Source : L'Assurance maladie

2. Des contrats réglementés : les contrats « solidaires et responsables », qui concernent 98 % des souscripteurs d'une complémentaire santé

Par-delà la diversité des contrats de complémentaire santé, les contrats dits « responsables » concernent quelque 98 % des souscripteurs d'une couverture complémentaire. Assortis d'une fiscalité incitative pour les Ocam, ils sont très encadrés :

- quant à l'étendue de la couverture, qui doit prendre en charge l'ensemble des tickets modérateurs, les forfaits journaliers hospitaliers (sans limitation de durée) et l'intégralité du reste à charge après AMO pour le panier du « 100 % santé » (optique, prothèses dentaires et audioprothèses) ;

- quant aux dépenses restant à la charge des assurés : franchises médicales et participations forfaitaires ; obligation de respecter les plafonds de prise en charge.

3. Une particularité : le régime local d'Alsace-Moselle
 

Nombre d'affiliés du régime local d'Alsace-Moselle

Héritier de l'histoire des départements français annexés par l'Empire allemand à la suite de la guerre de 1870, le régime local d'assurance maladie d'Alsace-Moselle compte aujourd'hui 2 millions d'affiliés (63 % de la population des départements concernés).
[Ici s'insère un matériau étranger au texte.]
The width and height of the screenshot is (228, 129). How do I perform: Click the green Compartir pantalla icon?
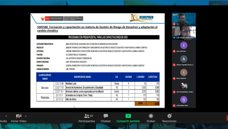[128, 116]
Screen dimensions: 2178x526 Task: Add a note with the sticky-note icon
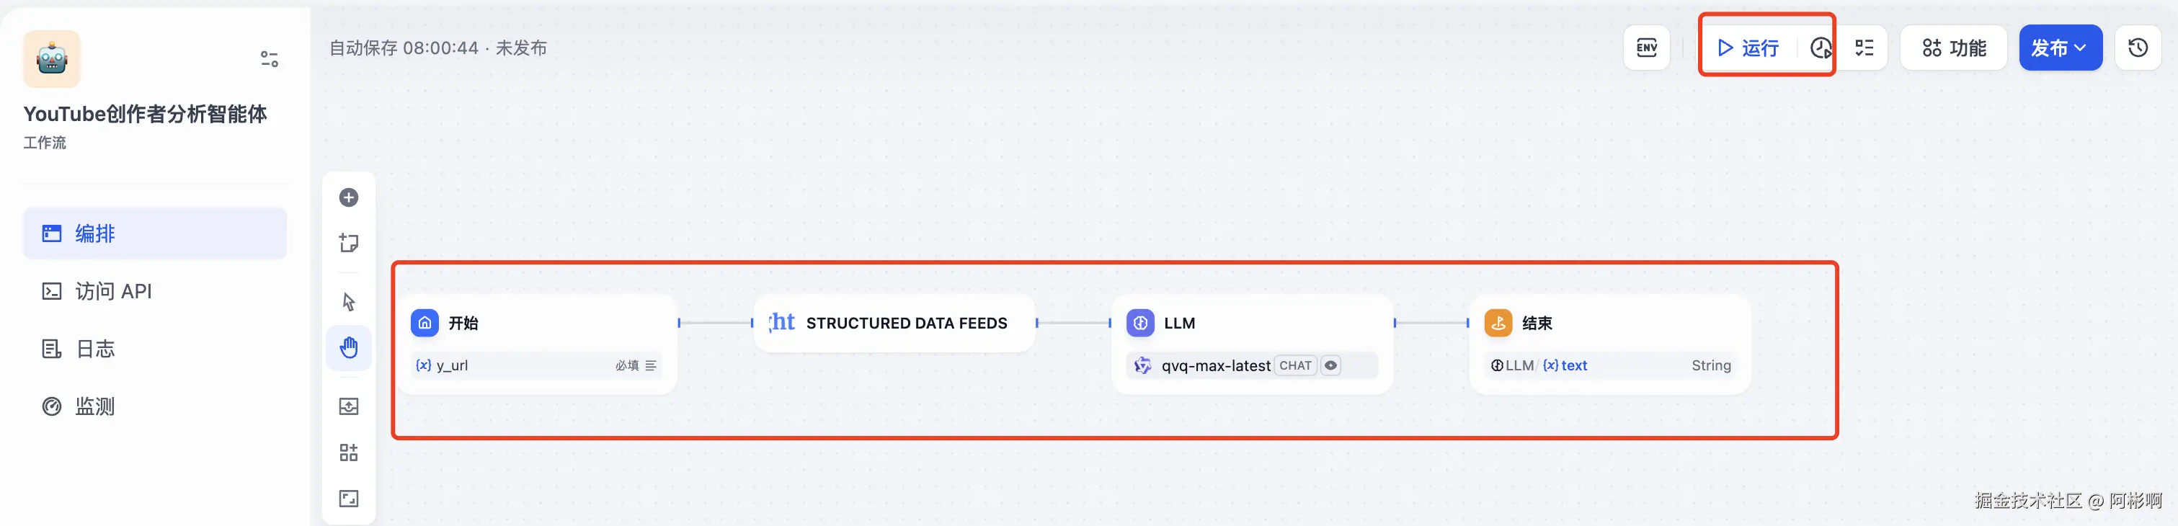348,244
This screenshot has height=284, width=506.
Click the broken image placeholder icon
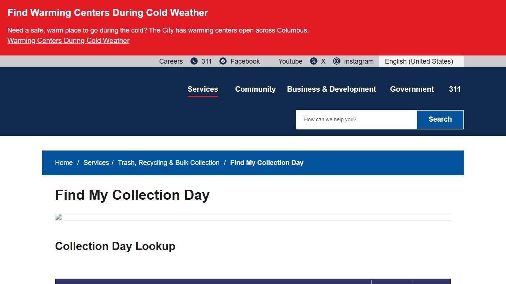coord(58,216)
Il s'agit d'un deuxième niveau de couverture santé, entre l'AMO et l'AMC.

Les ressortissants de ce régime obligatoire bénéficient notamment d'une prise en charge favorable des honoraires de consultation des médecins, dentistes et auxiliaires médicaux. En outre, le régime est caractérisé par un haut degré de solidarité pour les salariés modestes, les familles, les personnes au chômage et les retraités, le taux de cotisation étant indépendant de l'âge. En revanche, il ne rembourse ni le 100 % santé, ni les dépassements d'honoraire, conduisant ses ressortissants à souscrire une complémentaire santé.

Toutefois, faute de statistiques précises, il n'est pas certain que toutes les complémentaires santé minorent le montant des cotisations exigées des ressortissants du régime local à hauteur des économies réalisées du fait de leur affiliation à ce régime.

La mission d'information appelle donc à la réalisation d'une étude approfondie consacrée au coût des complémentaires santé pour les ressortissants du régime local.